Caro Salvini, basta ballare sul Titanic

Economia al palo

Caro Salvini, basta ballare sul Titanic

I «gufi» di Confindustria di Salvini (27 marzo). Gli scenari «apocalittici» di Bankitalia evocati da Di Maio (18 gennaio). Il «bellissimo» 2019 di Conte (1 febbraio). Sarebbe fin troppo semplice, per quelli che lo sapevano, tra i quali anche noi stessi del Giornale, affermare o scrivere che «l'avevamo detto».

Perché l'abbiamo detto, scritto e riscritto decine di volte, in questi dieci mesi di governo gialloverde, che i numeri dell'economia erano sbagliati. Che i provvedimenti come decreto dignità, reddito di cittadinanza, quota 100 non avrebbero portato sviluppo. E che le previsioni sulla crescita del Pil, sul deficit e sul debito inserite a corredo della manovra di bilancio si sarebbero rivelate ridicole. E così è puntualmente avvenuto.

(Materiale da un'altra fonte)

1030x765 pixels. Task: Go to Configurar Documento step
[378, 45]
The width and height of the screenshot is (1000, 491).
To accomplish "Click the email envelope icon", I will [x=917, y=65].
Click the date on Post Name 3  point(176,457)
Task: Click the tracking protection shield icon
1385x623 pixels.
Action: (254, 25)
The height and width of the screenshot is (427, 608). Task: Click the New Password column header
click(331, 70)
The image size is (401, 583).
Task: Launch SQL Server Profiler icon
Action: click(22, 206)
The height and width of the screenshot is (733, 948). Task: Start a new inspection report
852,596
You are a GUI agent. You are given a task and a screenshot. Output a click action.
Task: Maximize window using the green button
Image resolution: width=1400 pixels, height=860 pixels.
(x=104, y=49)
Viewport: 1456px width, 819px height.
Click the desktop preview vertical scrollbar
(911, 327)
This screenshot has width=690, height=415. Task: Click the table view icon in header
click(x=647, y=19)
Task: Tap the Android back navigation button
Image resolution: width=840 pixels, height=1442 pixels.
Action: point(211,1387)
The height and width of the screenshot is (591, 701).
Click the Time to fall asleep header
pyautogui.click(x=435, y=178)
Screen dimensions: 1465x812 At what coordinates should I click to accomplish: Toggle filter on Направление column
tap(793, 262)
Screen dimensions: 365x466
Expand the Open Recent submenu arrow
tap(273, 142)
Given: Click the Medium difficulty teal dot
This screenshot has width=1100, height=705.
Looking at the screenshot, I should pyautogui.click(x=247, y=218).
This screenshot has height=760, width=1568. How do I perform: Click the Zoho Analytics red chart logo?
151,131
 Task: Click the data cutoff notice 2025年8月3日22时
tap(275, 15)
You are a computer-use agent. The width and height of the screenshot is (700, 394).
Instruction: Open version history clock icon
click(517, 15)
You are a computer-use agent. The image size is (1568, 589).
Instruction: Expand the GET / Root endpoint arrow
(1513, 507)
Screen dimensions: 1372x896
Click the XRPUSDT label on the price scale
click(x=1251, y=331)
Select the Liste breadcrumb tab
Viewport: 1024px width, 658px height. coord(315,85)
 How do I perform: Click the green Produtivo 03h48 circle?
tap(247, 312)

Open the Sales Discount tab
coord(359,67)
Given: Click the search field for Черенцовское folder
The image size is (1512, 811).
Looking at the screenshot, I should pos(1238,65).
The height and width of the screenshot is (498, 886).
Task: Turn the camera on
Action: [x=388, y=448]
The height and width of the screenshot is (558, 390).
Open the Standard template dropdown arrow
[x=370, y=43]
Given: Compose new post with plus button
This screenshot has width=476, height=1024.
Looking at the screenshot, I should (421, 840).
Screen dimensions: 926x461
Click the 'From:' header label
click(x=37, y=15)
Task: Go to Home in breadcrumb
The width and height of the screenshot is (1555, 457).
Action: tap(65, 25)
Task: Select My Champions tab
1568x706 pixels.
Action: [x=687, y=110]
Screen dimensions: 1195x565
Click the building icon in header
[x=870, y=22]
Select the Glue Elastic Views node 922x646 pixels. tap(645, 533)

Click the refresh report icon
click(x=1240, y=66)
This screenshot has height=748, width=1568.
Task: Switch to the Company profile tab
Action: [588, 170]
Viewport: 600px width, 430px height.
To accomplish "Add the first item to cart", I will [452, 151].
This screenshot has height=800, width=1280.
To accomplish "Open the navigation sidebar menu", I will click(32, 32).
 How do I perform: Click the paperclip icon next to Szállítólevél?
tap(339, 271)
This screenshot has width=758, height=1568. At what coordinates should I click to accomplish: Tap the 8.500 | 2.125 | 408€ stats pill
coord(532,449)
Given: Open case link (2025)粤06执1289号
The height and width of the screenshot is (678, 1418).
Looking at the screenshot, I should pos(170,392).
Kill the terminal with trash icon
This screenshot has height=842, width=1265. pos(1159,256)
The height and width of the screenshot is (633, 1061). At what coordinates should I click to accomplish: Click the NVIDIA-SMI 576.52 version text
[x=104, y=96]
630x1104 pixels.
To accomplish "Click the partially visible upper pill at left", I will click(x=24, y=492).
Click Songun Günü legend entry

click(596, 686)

Ora l'ha certificato il governo stesso: nel Def, che a primavera rappresenta un po' il tagliando di metà esercizio dei conti pubblici, l'1,5% di crescita del Pil 2019 della manovra, ridotto successivamente a 1%, si è ritirato intorno allo 0,3%. In piena zona «gufi». Mentre il deficit/Pil stirato a dicembre fino al 2,04%, è tornato puntualmente a essere 2,4%. In area procedura d'infrazione.

Ma cosa servirebbe, ora, rivendicare ragioni ormai passate? Bisogna piuttosto spingere verso un cambiamento della politica economica. Facendo leva su quella componente della maggioranza storicamente più vicina alle imprese, la Lega, perché si liberi dall'incantesimo elettorale e di potere in cui l'hanno attirata i Cinque Stelle, e riprenda in mano il pallino, prima che sia definitivamente tardi. Basta ballare sul Titanic.

Il punto dove siamo arrivati, certificato dal Def, non può meravigliare un elettore grillino: era quello che voleva. Ben diverso ci pare il discorso per chi ha votato centrodestra. Si era visto fin dal 5 marzo 2018 che le Regioni del Nord erano tutte di colore blu, mentre quelle gialle iniziavano dal Tevere in giù. Per la coalizione di centrodestra significava avere gli imprenditori dalla loro parte. Quelli che in questi giorni espongono le eccellenze mondiali, le filiere e le multinazionali tascabili del Mobile a Milano e del Vinitaly a Verona sono abituati per lo più a essere amministrati dalla Lega. Ma non dalla Lega di governo nazionale vista fin qui.

Bisogna ripartire da lì. Da un governo vicino agli imprenditori, votato alla crescita di cui si continua a non vedere traccia. Nemmeno nel decreto fantasma che pure porta il suo nome. Serve ripartire dal centrodestra perché il tempo sta finendo: lo spread a 260 non sale solo perché tanti investitori istituzionali si sono ripresi i Btp per avere in portafoglio un po' di rendimento. La Borsa ha attirato investitori interessati alle cedole, per lo stesso motivo.

Ma come fu lo scorso anno, da giugno in poi, anche adesso, dopo le elezioni europee, si andrà verso la resa dei conti di fine anno. Senza nemmeno più la paterna protezione di Mario Draghi, che a ottobre dovrà lasciare la Bce. Serve una svolta economica che può essere solo anche politica. E serve subito.